Now that my mind has started to calm down after an intense four days of listening, watching, playing, rehearsing, and talking about music with my new-found soul-mates at the viola d'amore congress, I can begin to process the experience.
The congress began for me with a rehearsal of the trio for recorder, viola d'amore, and viola by George Hunter, that began as soon as I arrived in Evanston, Illinois on Monday, and the first concert of the week began at 8:00 that evening. It was two hours of violin sonatas and triosonatas with viola d'amore expertly performed by the Trio Settecento. Part of the fascination of this concert was that, except for the Corelli Sonata, Opus 5, No. 6, everything on the program was new to me.
I had a rehearsal at 8:00 for the first daytime concert of the congress, which began at 9:15 the next morning. There were concerts and lectures (mostly concerts) running daily from 9:15 a.m. to 5:00 p.m. with a two hour break for lunch and rehearsals, and then another concert every night at 8:00. We're talking about 6 to 8 hours of viola d'amore music a day!
My father warned me that I would begin to tire of D major: the instrument is usually tuned with a low A on the bottom, a D above that, another A, a D-major or D-minor triad above that, and a final high D. D major was the favored key of the later 18th-century music, and D minor was often used during the earlier 18th century. Luckily many people played in baroque pitch, which is a half step lower than modern pitch, making a lot of the music fall into the sounding key of C-sharp major or minor, and there were a surprising number of pieces that used other tunings, including music from the 19th and century and not necessarily tonal music from 20th century (and 21st if you include mine--but I used the D-minor tuning). I managed to keep my total attention on the music and the playing for the entire congress: there were very few moments that I wasn't in full emotional and musical "vacuum mode."

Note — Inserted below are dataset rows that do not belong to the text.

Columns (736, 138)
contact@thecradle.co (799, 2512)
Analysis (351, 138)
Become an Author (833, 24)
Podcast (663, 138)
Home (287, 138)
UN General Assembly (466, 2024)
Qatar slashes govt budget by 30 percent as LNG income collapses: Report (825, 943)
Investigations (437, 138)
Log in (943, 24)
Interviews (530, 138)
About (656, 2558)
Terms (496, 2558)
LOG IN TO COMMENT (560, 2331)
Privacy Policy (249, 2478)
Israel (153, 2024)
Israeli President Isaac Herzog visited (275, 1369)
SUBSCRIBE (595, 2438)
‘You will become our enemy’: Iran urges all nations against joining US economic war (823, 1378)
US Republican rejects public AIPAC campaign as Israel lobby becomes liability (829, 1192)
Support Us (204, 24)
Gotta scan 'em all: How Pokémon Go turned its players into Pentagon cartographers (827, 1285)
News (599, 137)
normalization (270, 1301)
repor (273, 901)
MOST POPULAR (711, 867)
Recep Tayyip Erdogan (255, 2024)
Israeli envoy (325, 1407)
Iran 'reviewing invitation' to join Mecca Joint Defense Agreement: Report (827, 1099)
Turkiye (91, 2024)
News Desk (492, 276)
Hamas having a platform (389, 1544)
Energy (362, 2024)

There was a whole evening of Vivaldi and Graupner concertos with the Baroque Band, and members of the viola d'amore society from all over the world showed just how clever and flexible Vivaldi was as a composer for the viola d'amore. I was also thrilled with the many Graupner pieces I heard this week, especially his Concerto for Viola d'amore and Viola that shared this Vivaldi program.

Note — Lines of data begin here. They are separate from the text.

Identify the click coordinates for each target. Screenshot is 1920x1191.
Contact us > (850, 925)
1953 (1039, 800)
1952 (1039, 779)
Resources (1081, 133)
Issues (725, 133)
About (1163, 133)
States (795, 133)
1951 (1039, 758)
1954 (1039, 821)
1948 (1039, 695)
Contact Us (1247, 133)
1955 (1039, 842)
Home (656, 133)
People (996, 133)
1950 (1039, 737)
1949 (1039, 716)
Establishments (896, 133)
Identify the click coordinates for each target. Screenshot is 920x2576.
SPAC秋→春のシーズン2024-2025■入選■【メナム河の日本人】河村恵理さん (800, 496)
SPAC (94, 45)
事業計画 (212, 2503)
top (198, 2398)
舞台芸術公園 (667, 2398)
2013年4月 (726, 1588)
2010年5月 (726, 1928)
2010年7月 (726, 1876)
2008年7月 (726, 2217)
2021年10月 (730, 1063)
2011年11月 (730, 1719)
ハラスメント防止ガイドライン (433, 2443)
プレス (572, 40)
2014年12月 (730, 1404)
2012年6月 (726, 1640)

Highlights from the 19th century included music by Markus Leo Goldis, and highlights from the 20th century included Sonatas by Paul Hindemith, and Irving Schlein, a Caprice by York Bowen, a 1980 Sonata "Balletto Solenne" by Gordon Tonson (who plays viola under the name of Maxwell Ward), a Serenade for flute, viola d'amore and strings by Richard Lane, some preludes for viola d'amore and harp by Henri Casadesus, a Sonata da chiesa with organ by Frank Martin, the Hunter Trio, a Sonatine for Viola d'amore and Harpsichord by Wolfgang Hofmann, and music by Carl Wunderle.
I returned home, and took out my "normal" viola to play a wedding yesterday (I hadn't practiced a stringed instrument since playing my Birthday Pieces on Tuesday morning). I was surprised that I could play with far more freedom and strength than ever before, and could even play better in tune. I found that I was far more aware of my connection to the other people in my quartet. The act of listening so carefully and intently to so much string music played by such excellent musicians did more for me and my playing than hours and hours of practicing. It also really stimulated my imagination.
I now have a slew of projects lined up to write for the viola d'amore, and feel terribly excited about the future, partly because there is just so much to learn about this instrument and its many musical possibilities.